# Estimating lower bounds for supervised machine learning

Martin Nilsson, RISE (mn@drnil.com)

The below Python program estimates how well a function can be learnt from a set of training data. It collects all observations in the neighborhood of a point, and computes the local standard deviation of the outputs corresponding to this set. The radius of the disc describes the regularity of the function, so that $r=0$ corresponds to complete overlearning (a very jagged function) and $r=\infty$ corresponds to a maximally smooth function, i.e., a constant equalling the mean of all observations.

Since training data is finite, there will always be a lack of data for small $r$. The extrapolation of the error to small $r$ is necessarily subjective.

For a detailed description of the mathematics, please refer to the corresponding Mathematica program.

We use the following libraries:

In [1]:
import numpy as np
import matplotlib.pyplot as mp

Below is the procedure. It expects five arguments:

* `inputData`, which is an array of input observations having one observation per row;
* `outputData`, which is a vector that has one element for every row of `inputData`;
* `t`, which is an index into `inputData` describing the local point of interest;
* `r`, a number describing the maximum radius; and
* `rstep`, which is a number giving the step size in the resulting diagram.

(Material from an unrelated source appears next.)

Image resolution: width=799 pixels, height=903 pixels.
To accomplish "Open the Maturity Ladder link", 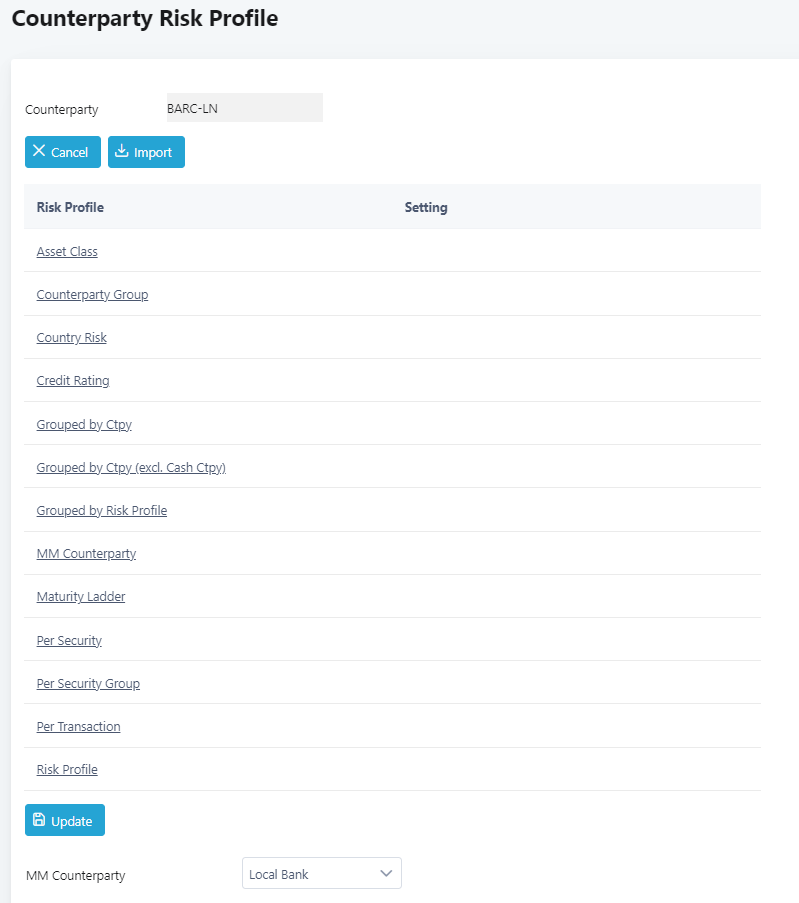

The output is a diagram estimating Bayes error as a function of `r`, surrounded by +/- 1 SD curves.

In [2]:
def lowerbounddiagram(inputData, outputData, t, r, rstep):
    # Whiten x
    m = np.mean(inputData)
    x = inputData.T - m
    a = x.dot(x.T)/x.shape[1]
    u, d, _ = np.linalg.svd(a)
    b = np.sqrt(np.linalg.pinv(np.diag(d))).dot(u.T)
    # whitened x in z
    z = b.dot(x)
    # Compute transformation of current location
    z0 = z[:,t]
    # Compute covariance of inputs with outputs
    cov = z.dot(outputData - np.mean(outputData))
    # Feature weighting from covariance
    weights = cov/np.sqrt(cov@cov)
    # Compute weighted distances from current point to other points
    dist = np.sqrt(np.sum((((z.T - z0) * weights).T)**2,axis=0))
    # Check n discs with radius from zero to r
    n = (int)(r/rstep)
    # Initialize result vector
    err = np.zeros((n), dtype=np.float64)
    pred = np.zeros((n), dtype=np.float64)
    regularity = np.zeros((n), dtype=np.float64)
    # Count of points in disc
    count = np.zeros((n), dtype=np.int32)
    regularity = rstep * np.arange(n)
    # For every disc,
    for i in range(n):
        disc = outputData[dist < regularity[i]]
        # Compute error
        if disc.size < 2: continue
        # only if there are at least two points within disc
        pred[i] = np.mean(disc)
        err[i] = np.std(disc)
        count[i] = disc.size
    return pred, regularity, err, count

For the following demo, we assume that observations are registered as a time series indexed by `t`. The delay from the last input observation to the output is `tdelay`. The data files are extracted from GEFCom'14 data (credits to Novin Shahroudi for this).

In [3]:
def demo(t, tdelay=0):
    global x
    global y
    try:
        x
    except :
        # Initialize x if not already initialized
        x = np.loadtxt("x2.csv", delimiter=",")
    try:
        y
    except:
        # Initialize x if not already initialized
        y = np.loadtxt("y2.csv", delimiter=",")
    if tdelay > 0:
        # Strip end of input data corresponding to delay
        x2 = x[:-tdelay,:]
    else:
        x2 = x
    # Strip beginning of output data corresponding to delay
    y2 = y[tdelay:]
    # Compute and plot error as a function of r
    pred, regularity, err, count = lowerbounddiagram(x2, y2, t, 2, 0.01)
    fig, ax = mp.subplots()
    delta = np.empty((count.size))
    delta[:] = np.NaN
    delta[count > 1] = 1/np.sqrt(count[count > 1]-1)
    ax.plot(regularity, err, lw=3)
    ax.plot(regularity, err * (1 + delta), 'r--')
    ax.plot(regularity, err * (1 - delta), 'r--')
    # Coefficient of variation
    #ax.plot(regularity, err/pred)
    ax.set(title='Estimate of best error as a function of\n'
                 'regularity with +/-1 SD',
           xlabel='Regularity',
           ylabel='Error')
    mp.show()

The following example shows the estimate given the wind speed forecast of four wind speed sensors 12 hours before and 12 hours after t (i.e., 96 pieces of data) at one wind power plant, predicting the output power:

In [4]:
demo(8000)

OSError: x2.csv not found.

Here, in a neighborhood of $t=8000$, it is reasonable to expect an error bound of approximately 0.05 given the present dataset and depending on how smooth a solution we expect.